Food sustains us and brings us together and gives us a common ground, no matter who we are. At times complex, and at others, very simple, food is a topic that we can all gather around. Here are 10 stories that proved this point and have defined this section in 2011.
Dr. Marion Nestle Weighs in on Food Issues
When the federal government launched MyPlate, the Harvard School of Public Health came out with their own version called the Healthy Eating Plate. To get perspective we chatted with one of the leading voices on food, Dr. Marion Nestle, to get her perspective on eating better and how to change the food system.
Burned out on the cupcake trend just like we were? Fortunately there were plenty of replacements, and we hope that 2012 gives us more macarons and cookies delivered out of second story apartment windows.
Food is one of the best ways to explore a new culture, and nothing gives a real look into a country and its people like street food. In this article we took a look at 10 street foods that defined their home countries to give you a salivating virtual world tour.
It’s nice to buy wine that’s made just a few blocks from your apartment. Enso Winery in Portland, Oregon is leading the way for urban viticulteurs, getting their grapes from local vineyards and making their wine in the same warehouse space as their welcoming tasting room.
columnist Vanessa Barrington is our guiding force in inspiring us to eat better. Here she offered up the simplest and most efficient ways to start changing our grocery shopping and eating habits, from choosing more local produce to cutting out meat.
There’s a wide world of “functional foods.” From high fiber to low fat, we’re constantly encouraged to buy products based upon their supposed benefits, but is this making us miss the point? This article said it best: “To take an ecological view of food is to understand that the physical, cultural, social, environmental, and economic results of ingesting a food or nutrient cannot be predicted or understood in isolation. Foods interact with one another, in the body, around the table, and in society – all of which contribute to their overall ability to nourish. None of this can be described by a marketing claim.”
Is the kitchen the new battleground for opposite sexes? This essay tackled the different approaches when it comes to food, and looked at why, in many cases, men cook for fun and women cook out of necessity.

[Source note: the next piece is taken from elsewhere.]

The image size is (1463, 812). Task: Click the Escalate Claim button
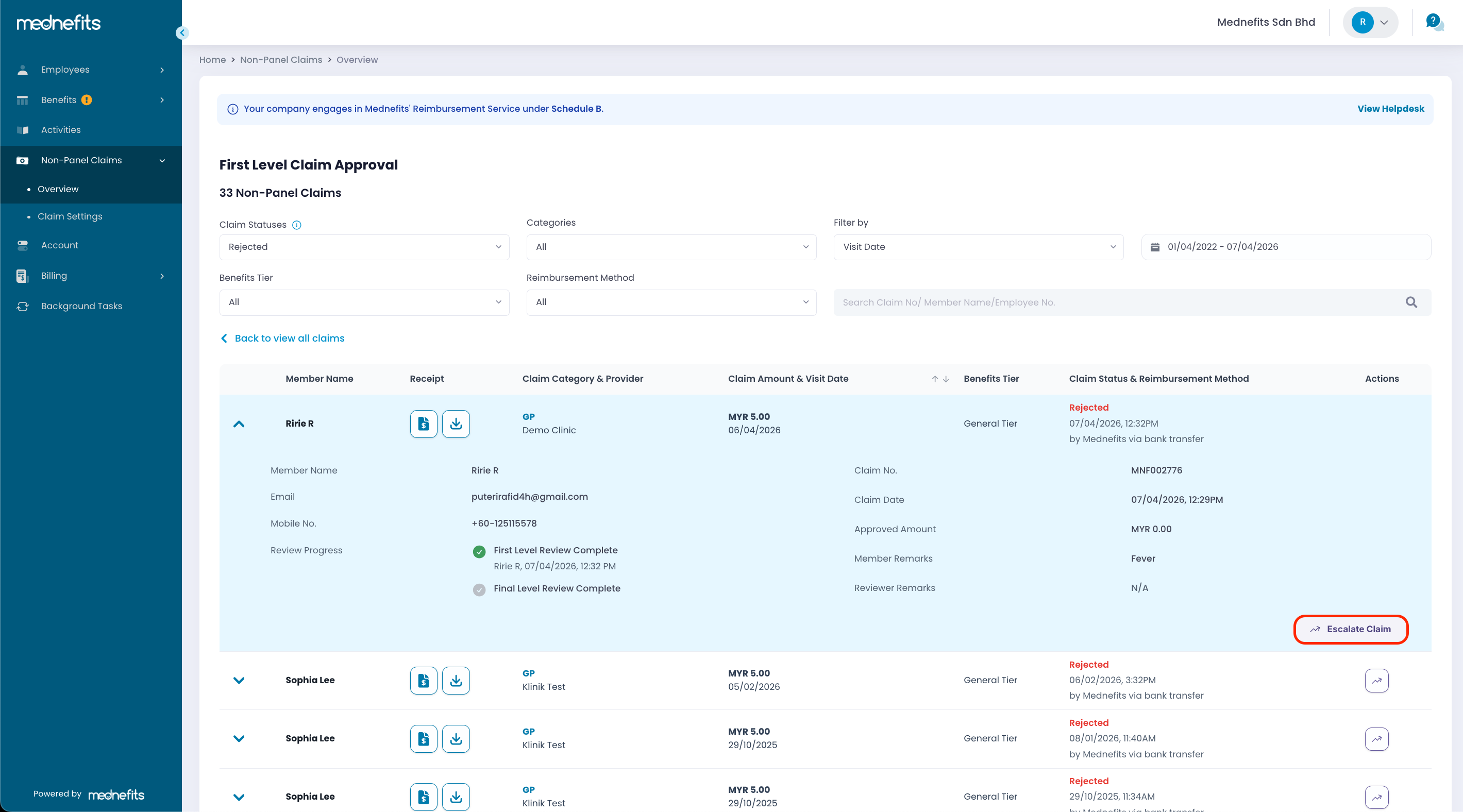point(1351,629)
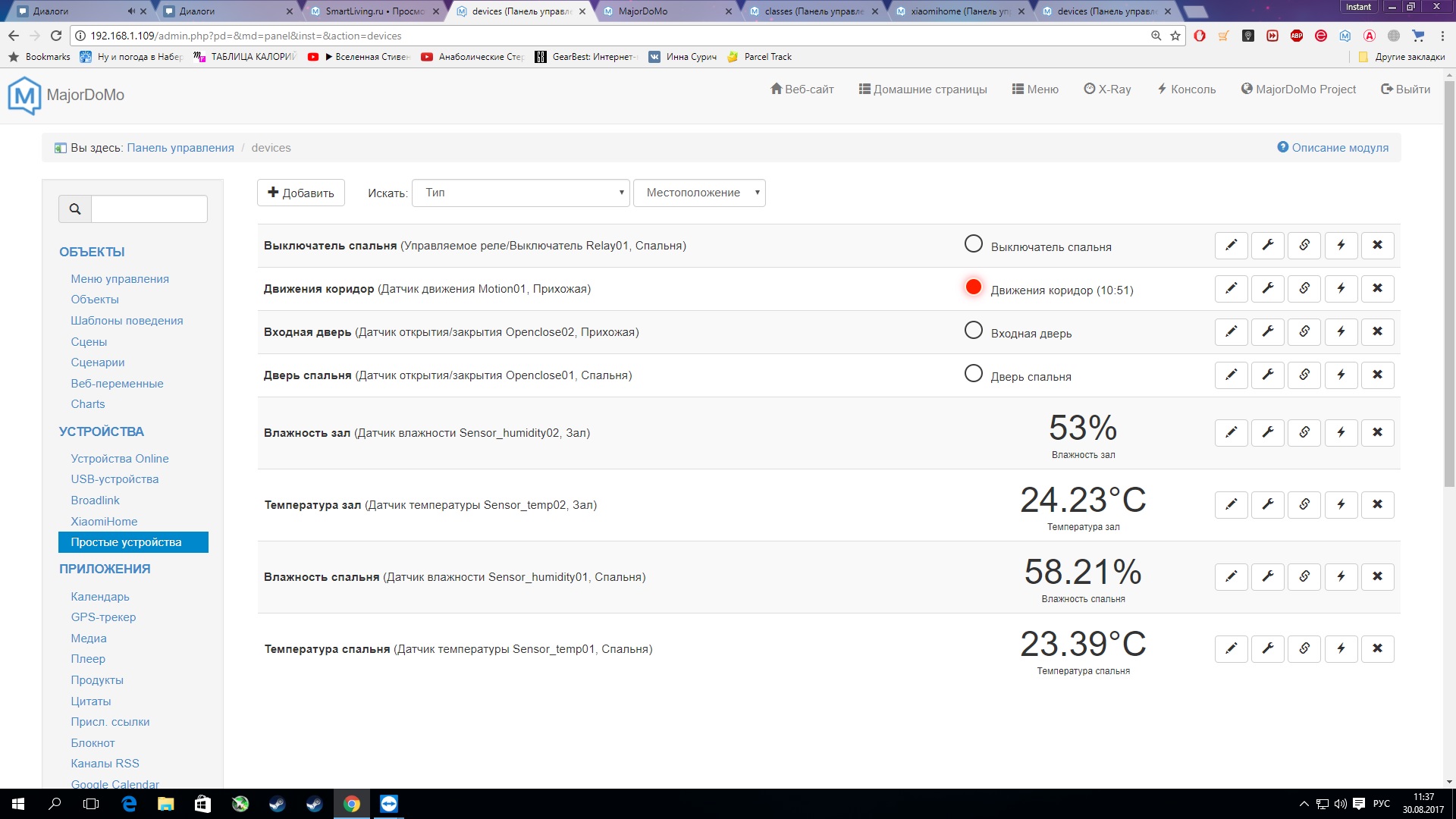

What is it that gives the French their je ne sais quoi? A lot of it has to do with food culture, and the fact that eating is equated with joie de vivre. “Everyone has to eat, so why not enjoy the moment, preferably with friends? Eating with others has not only emotional benefits but also means you’re not sitting in front of the television alone, mindlessly moving your hand from chip bag to mouth. Food is meant to be enjoyed; given the time it took to get from the earth to your plate, it deserves to be enjoyed.”
Cooking is an art, and Johanna Kindvall
brought (and continues to bring) us a heightened sense of creativity to her recipes and food writing with unique illustrations. Her series has inspired us to try new dishes and take a new approach to food, one that is fun and playful.